Wednesday, May 25, 2011

Please excuse any hanging participles

Rachel likes to say that I have 3 jobs now - a teacher, a father, and a homeowner.  Apparently blogging does fall anywhere within those job descriptions, because it has been awhile.

I actually started this blog post countless times in my mind.  And a couple time on the computer.  The baby is resting on my lap right now, in a state of not-quite-awake-but-not-settled-enough-to-lie-down-on-my-own.  But he is content enough to let me type a few minutes. 

As a father, I am quite happy.  A newborn is relatively easy for a father to deal with - you don't feed him, and he does not need a lot of stimulation.  So as long as I can hold him, swaddle him, shhhhh him, and change his diaper, then I am a superstar.

Rachel said that I am supposed to brag about how little sleep I am getting.  Well, I am starting on my night shift with Andrew right now.  He has his evening feeding and Rachel went off to bed.  But he is not ready to sleep, so I am stealing some 1-on-1 time to do manly things like fixing the bathroom tile or watching Sportcenter.


So yes, it is past my pre-baby bedtime, but staying up an extra hour or two pales in comparison to waking up every few hours to feed him.  I am keeping my mouth shut before Rachel reconsiders how nice she is being to me!

The little man is growing and changing with each day.  Well, honestly I do not really notice each and every day.  But he looks different than when he was born, and he has not been out here for that many days...so he must be changing every day, right?
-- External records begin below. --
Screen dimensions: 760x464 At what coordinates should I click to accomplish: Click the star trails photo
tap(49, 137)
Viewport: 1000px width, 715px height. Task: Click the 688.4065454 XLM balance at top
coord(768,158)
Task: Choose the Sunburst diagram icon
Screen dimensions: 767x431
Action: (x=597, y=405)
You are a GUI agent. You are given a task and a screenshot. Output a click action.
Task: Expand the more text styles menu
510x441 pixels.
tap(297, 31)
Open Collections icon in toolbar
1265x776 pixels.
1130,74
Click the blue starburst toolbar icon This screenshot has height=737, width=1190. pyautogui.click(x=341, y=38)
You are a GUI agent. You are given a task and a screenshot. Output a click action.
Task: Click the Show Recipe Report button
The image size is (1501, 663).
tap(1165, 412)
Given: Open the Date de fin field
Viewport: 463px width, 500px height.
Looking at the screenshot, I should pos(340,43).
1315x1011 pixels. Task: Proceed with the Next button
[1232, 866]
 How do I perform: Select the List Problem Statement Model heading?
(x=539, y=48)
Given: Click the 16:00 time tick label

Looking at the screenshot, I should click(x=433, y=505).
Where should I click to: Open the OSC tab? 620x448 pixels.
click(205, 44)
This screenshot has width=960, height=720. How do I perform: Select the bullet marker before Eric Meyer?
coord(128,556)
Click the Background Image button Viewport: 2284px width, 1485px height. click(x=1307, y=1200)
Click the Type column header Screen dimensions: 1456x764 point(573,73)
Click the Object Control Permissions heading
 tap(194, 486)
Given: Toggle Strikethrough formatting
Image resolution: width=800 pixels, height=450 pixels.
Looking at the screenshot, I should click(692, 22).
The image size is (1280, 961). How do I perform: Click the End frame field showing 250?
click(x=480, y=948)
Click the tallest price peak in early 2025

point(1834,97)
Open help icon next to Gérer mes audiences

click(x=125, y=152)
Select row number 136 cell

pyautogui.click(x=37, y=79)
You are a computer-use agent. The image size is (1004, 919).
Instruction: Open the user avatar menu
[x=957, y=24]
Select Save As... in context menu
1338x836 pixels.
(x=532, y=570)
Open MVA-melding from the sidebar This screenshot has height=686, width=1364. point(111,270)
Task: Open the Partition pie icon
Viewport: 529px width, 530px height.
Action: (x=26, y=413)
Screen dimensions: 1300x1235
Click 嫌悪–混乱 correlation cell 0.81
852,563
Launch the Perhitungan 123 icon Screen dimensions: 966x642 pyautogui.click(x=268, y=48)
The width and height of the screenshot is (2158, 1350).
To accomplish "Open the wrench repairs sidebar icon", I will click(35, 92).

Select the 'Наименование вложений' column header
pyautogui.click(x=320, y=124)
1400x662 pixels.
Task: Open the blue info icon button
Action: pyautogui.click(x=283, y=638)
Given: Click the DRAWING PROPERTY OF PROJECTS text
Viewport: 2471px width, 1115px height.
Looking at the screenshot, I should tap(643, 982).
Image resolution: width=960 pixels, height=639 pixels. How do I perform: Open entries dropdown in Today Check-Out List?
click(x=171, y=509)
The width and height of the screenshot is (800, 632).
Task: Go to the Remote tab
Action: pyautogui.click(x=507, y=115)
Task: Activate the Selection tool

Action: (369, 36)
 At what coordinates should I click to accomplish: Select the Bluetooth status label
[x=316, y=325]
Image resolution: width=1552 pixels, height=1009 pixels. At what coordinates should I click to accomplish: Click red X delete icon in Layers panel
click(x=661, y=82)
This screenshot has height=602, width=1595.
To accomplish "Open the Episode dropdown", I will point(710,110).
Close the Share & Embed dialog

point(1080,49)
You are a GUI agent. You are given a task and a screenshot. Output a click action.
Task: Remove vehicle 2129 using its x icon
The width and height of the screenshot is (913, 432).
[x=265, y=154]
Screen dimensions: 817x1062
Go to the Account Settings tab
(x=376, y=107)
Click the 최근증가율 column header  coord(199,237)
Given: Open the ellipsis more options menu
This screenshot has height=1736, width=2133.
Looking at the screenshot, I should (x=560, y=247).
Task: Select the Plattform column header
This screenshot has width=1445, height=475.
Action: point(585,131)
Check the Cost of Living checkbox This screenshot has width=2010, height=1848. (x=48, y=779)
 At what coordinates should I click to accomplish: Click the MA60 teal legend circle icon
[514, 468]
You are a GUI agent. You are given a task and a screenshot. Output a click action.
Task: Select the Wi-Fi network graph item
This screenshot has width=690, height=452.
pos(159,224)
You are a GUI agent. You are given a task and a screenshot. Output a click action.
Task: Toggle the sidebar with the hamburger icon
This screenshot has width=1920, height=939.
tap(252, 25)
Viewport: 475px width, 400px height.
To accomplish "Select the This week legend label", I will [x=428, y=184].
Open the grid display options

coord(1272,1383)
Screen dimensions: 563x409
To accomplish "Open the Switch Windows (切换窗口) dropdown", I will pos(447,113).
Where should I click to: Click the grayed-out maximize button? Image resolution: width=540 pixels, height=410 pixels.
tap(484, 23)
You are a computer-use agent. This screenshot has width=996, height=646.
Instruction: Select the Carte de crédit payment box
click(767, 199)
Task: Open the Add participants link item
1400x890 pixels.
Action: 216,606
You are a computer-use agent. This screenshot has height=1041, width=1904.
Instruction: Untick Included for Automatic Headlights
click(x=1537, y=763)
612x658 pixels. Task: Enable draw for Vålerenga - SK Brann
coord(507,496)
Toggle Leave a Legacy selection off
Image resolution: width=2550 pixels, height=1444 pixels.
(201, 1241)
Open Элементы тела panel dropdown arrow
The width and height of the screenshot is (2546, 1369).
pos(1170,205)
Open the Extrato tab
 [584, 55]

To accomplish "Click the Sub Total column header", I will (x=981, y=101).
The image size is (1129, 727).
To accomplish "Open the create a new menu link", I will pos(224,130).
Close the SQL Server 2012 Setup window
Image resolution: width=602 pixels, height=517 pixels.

My biggest surprise is the power of the swaddle.  I always figured the secret weapon of the baby whisperer was in the proper pat on the baby, or the secret string of baby talk cooed into his ear.  But no.  It is the tight wrapping of a piece of cloth around him.  He fights it with all his might; arms flailing wildly in an attempt to avoid containment.  But thankfully at this point I am still stronger than him, and my will wins out.  Once he is bound up and picked up, the shrill screams of horror immediately subside into blank stares of seemingly narcotic-induced bliss.  Yet, he does not know what is best for him.  For once he is laid down on his own, he springs into a fit of Houdini-like writhing that results in the eventual freeing of his hands over time.  Only to have me wrap him up again.  Repeat.  Sigh.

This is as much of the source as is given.